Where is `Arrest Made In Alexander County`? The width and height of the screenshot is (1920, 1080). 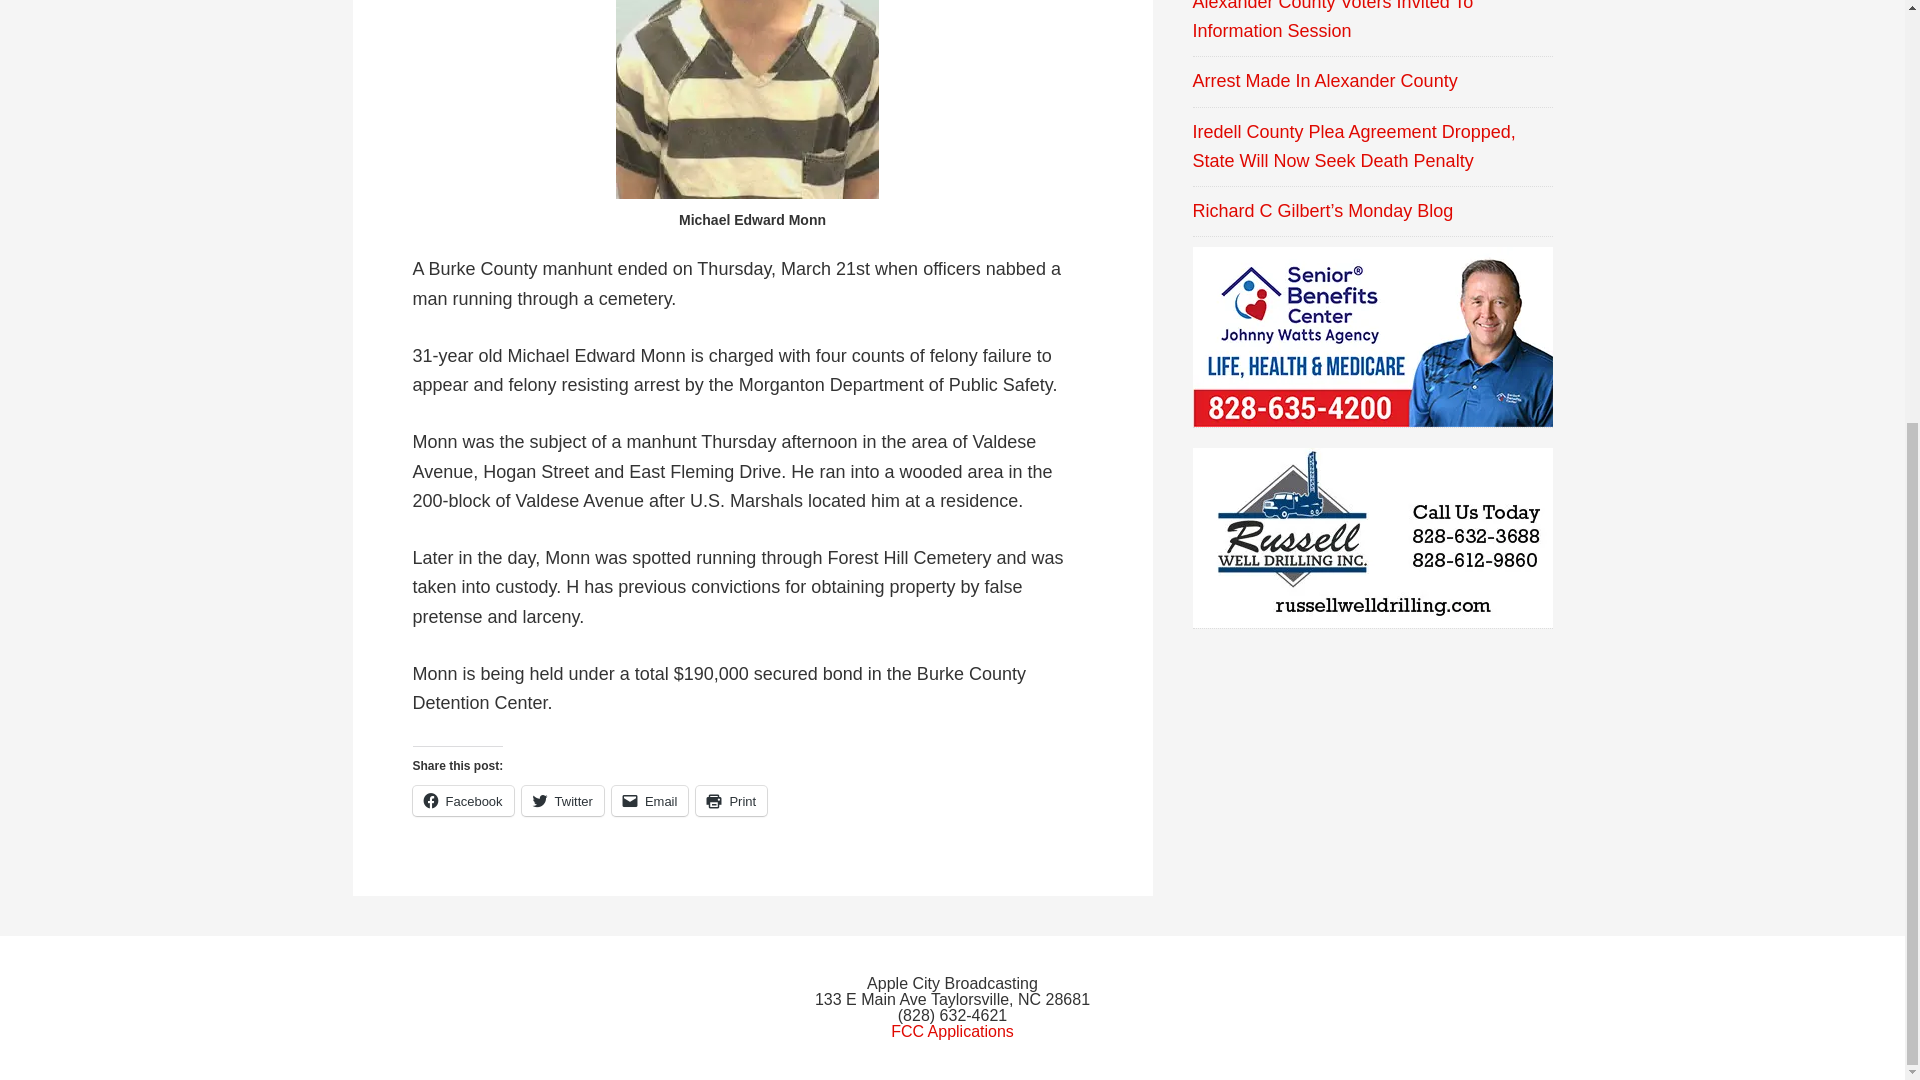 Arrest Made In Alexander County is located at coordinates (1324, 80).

┄┄┄┄┄┄

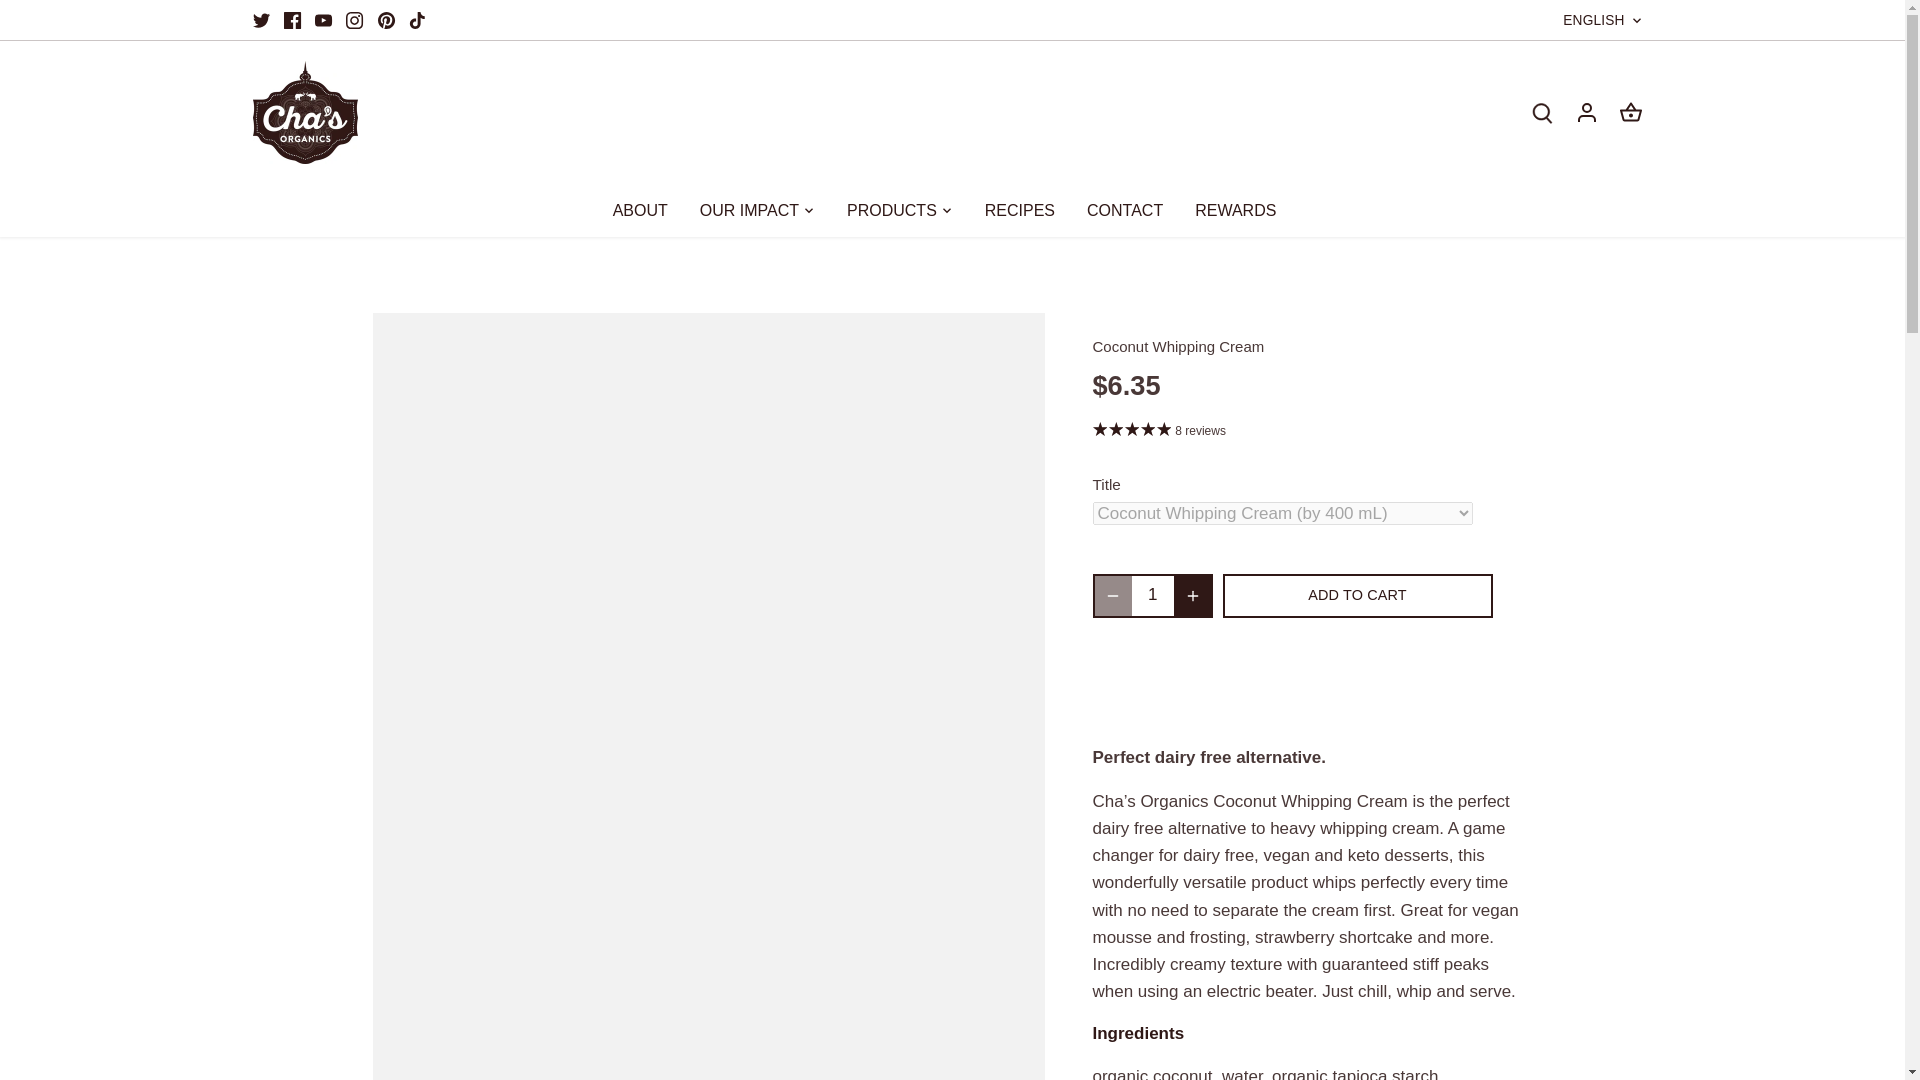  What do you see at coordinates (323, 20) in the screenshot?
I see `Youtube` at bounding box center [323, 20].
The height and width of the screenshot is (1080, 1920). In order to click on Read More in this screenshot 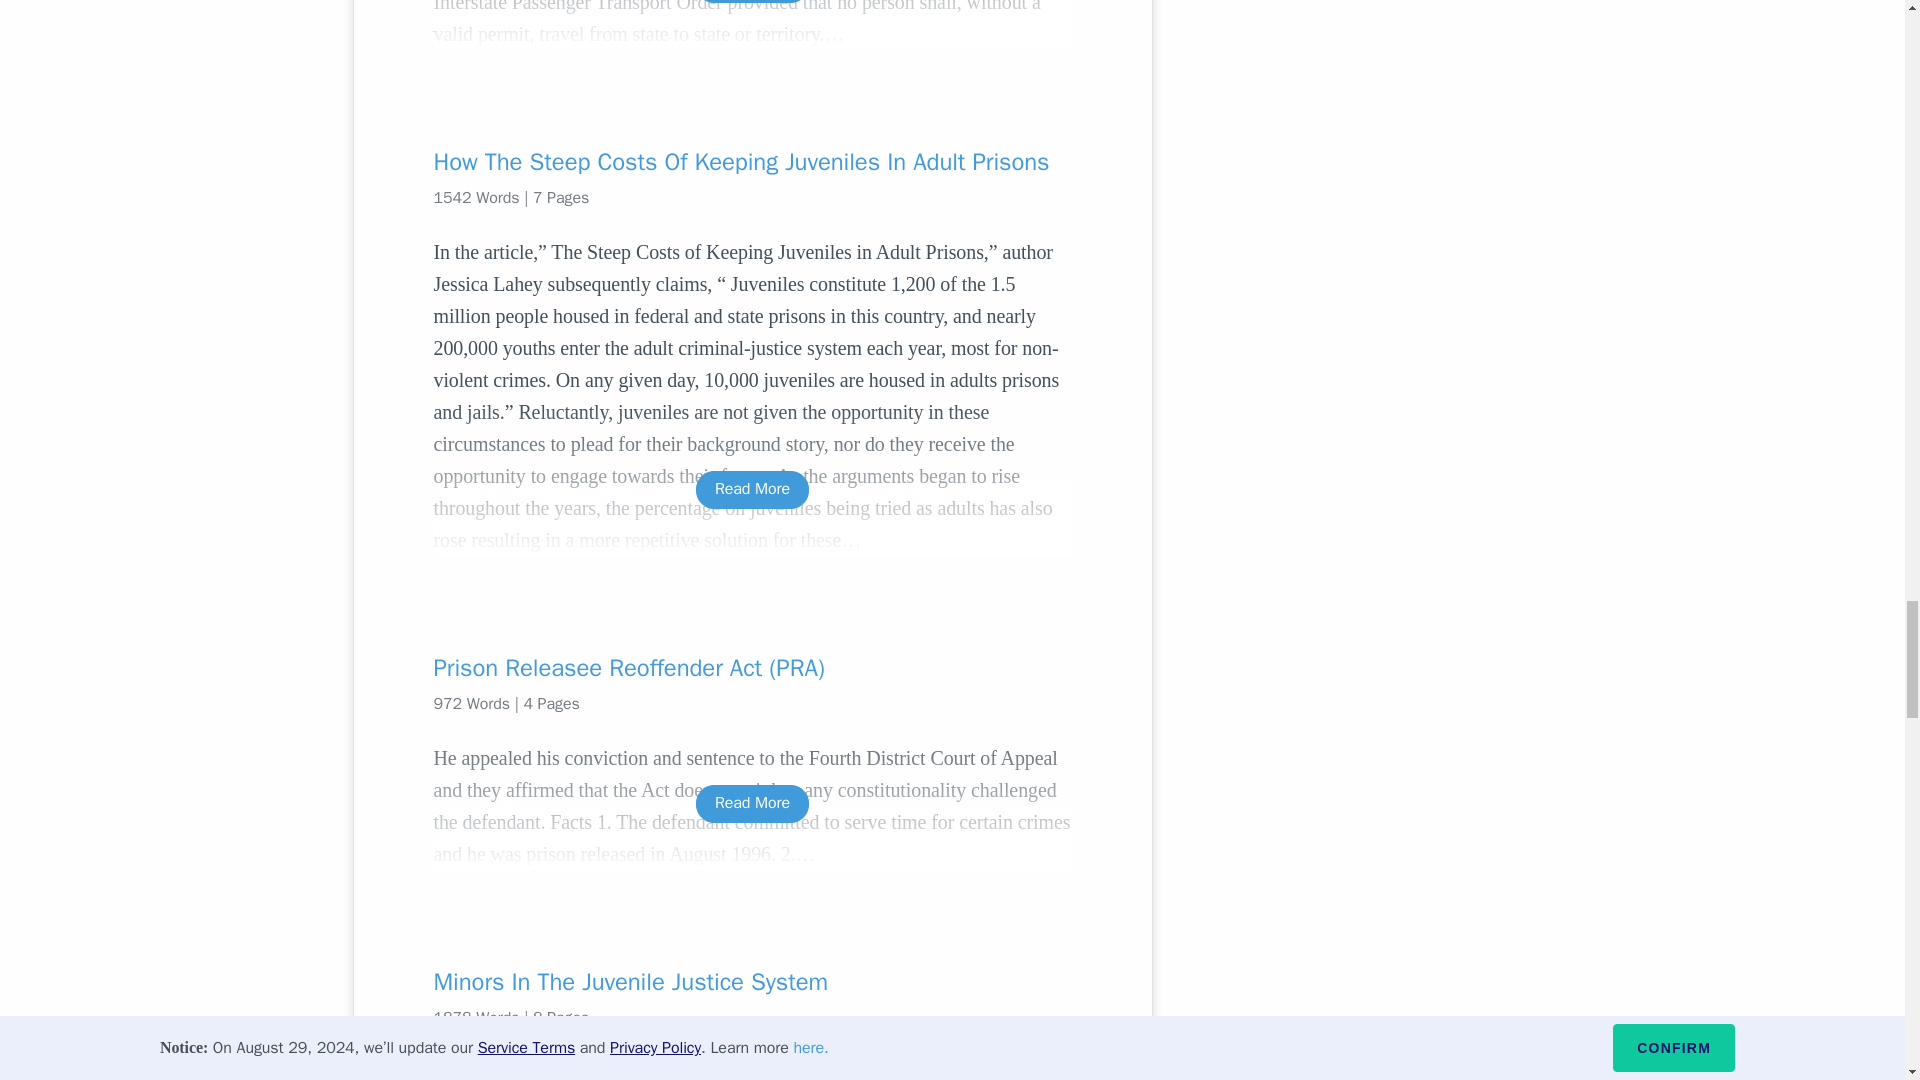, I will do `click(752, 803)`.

┄┄┄┄┄┄

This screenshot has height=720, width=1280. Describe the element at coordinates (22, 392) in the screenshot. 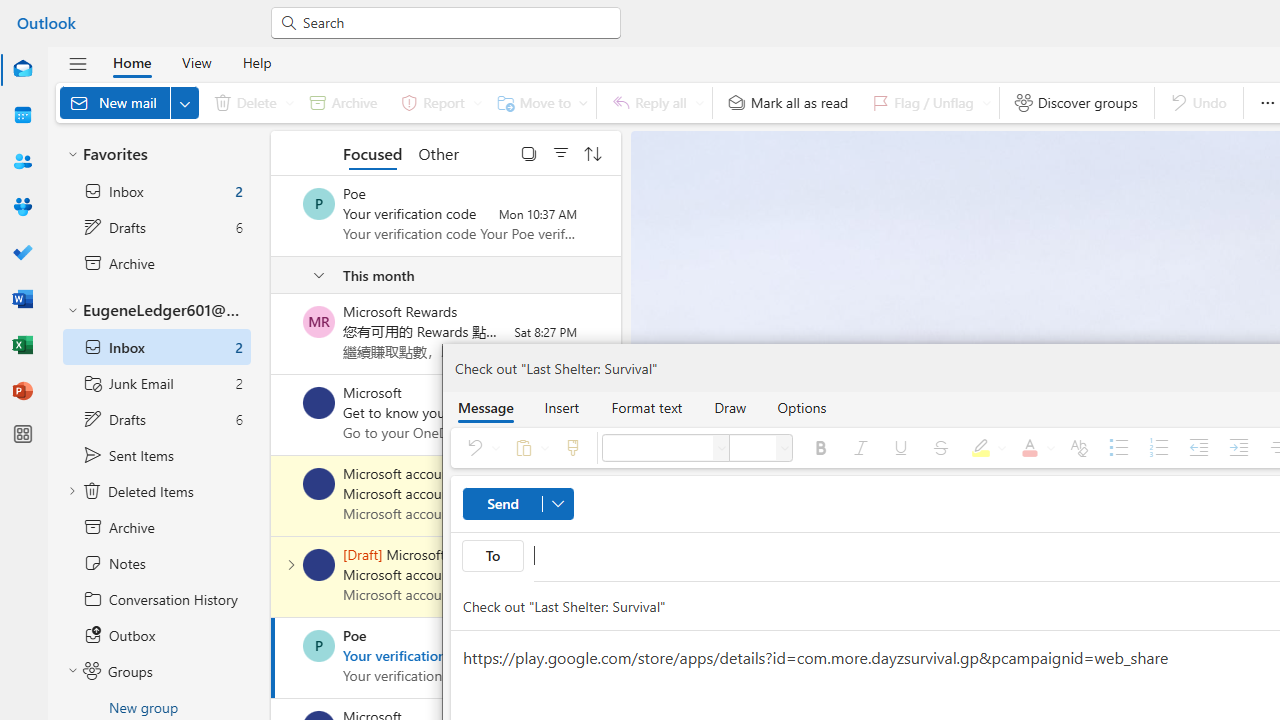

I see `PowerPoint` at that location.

┄┄┄┄┄┄

ÉNONCÉ DE L'EXERCICE » Recopiez à l'identique les lignes qui partent de celle contenant « This screenshot has » et vont jusqu'à celle contenant « at that location. », ces deux lignes incluses. N'y faites figurer aucune image.

RÉPONSE RÉDIGÉE »
This screenshot has height=720, width=1280. Describe the element at coordinates (22, 392) in the screenshot. 

I see `PowerPoint` at that location.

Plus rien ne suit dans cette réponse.